• **Estratto scelto**:

────────────────────

PERNOTTAMENTO: Sia a Phnom Penh che a Siem Reap, base per esplorare il vastissimo territorio del complesso archeologico di Angkor, c’è un’ampia scelta di hotel con diverse fasce di prezzo; mentre nel resto del paese le infrastrutture sono scarse.
LINGUA: khmer, nelle zone turistiche parlato anche l’inglese e il francese.
FUSO ORARIO: + 6 ore (ora solare).
DOCUMENTI NECESSARI E FORMALITA’: passaporto con almeno 6 mesi di validità. Il visto viene rilasciato in entrata. I templi di Angkor sono aperti tutti i giorni dalle 5.00 alle 19.00.
TELEFONO: 00855 + prefisso e numero. E’ anche possibile telefonare con il cellulare.
MONETA: il riel, per le piccole spese, ma ovunque accettano dollari.
CLIMA: Il periodo migliore va da novembre a marzo, quando fa fresco e piove poco, poi la temperatura diventa sempre più alta fino ad essere torrida in aprile. Piove da maggio a novembre.
SALUTE: non sono richieste vaccinazioni, rischio di malaria soprattutto durante la stagione delle piogge.
SICUREZZA: nelle zone turistiche non ci sono rischi; il resto del paese è ancora pesantemente minato.
ACQUISTI IN LOCO: a Siem Reap al new market, come nei mercati di Phnom Penh si trovano oggetti di antiquariato e artigianato locale, sete, statuette. Nella capitale ci sono piacevoli negozi di articoli da regalo sul lungofiume.
RISTORANTI: la cucina è simile a quella cinese, a base di riso e pesce. Da non mancare a Phnom Penh sul lungofiume il mitico FCC, Foreign Correspondent Club of Cambodia, edificio coloniale, con vista sul Tonle Sap, con buona musica, libreria interna, giornali, cucina internazionale e accesso ad internet.
VISITE: è consigliabile sostare almeno un giorno Phnom Penh dove si può visitare il Museo Nazionale, con molti reperti di arte khmer, il complesso del Palazzo Reale con la Pagoda d’Argento e il tempio di Wat Phnom.
BIBLIOGRAFIA:
-Amitav Ghosh, Estremi Orienti, Einaudi 1998.
-Loung Ung, Memorie di una sopravvissuta cambogiana, Le vespe Editore, 2001.
-Paolo Pellegrin, Cambogia, Motta 1998 (libro fotografico).

────────────────────

• **Materiale fornito**:
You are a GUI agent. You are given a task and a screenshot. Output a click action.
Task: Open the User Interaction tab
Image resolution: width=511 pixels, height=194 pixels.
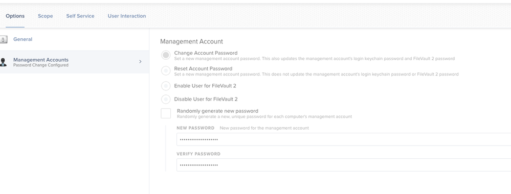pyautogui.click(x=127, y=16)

────────────────────

• **Cosa fare**:
[1] Rispondi in base alla scheda sulla Cambogia:
(a) Quale moneta si usa per le piccole spese?
(b) In quale fascia oraria sono aperti i templi di Angkor?
(c) In quali mesi piove?
[2] Copia fedelmente il passo della scheda sulla Cambogia che si apre con le parole contenenti "CLIMA: Il periodo" e si chiude con "stagione delle piogge.".

• **Risposte**:
[1]
(a) Il riel.
(b) Dalle 5.00 alle 19.00, tutti i giorni.
(c) Da maggio a novembre.

[2]
CLIMA: Il periodo migliore va da novembre a marzo, quando fa fresco e piove poco, poi la temperatura diventa sempre più alta fino ad essere torrida in aprile. Piove da maggio a novembre.
SALUTE: non sono richieste vaccinazioni, rischio di malaria soprattutto durante la stagione delle piogge.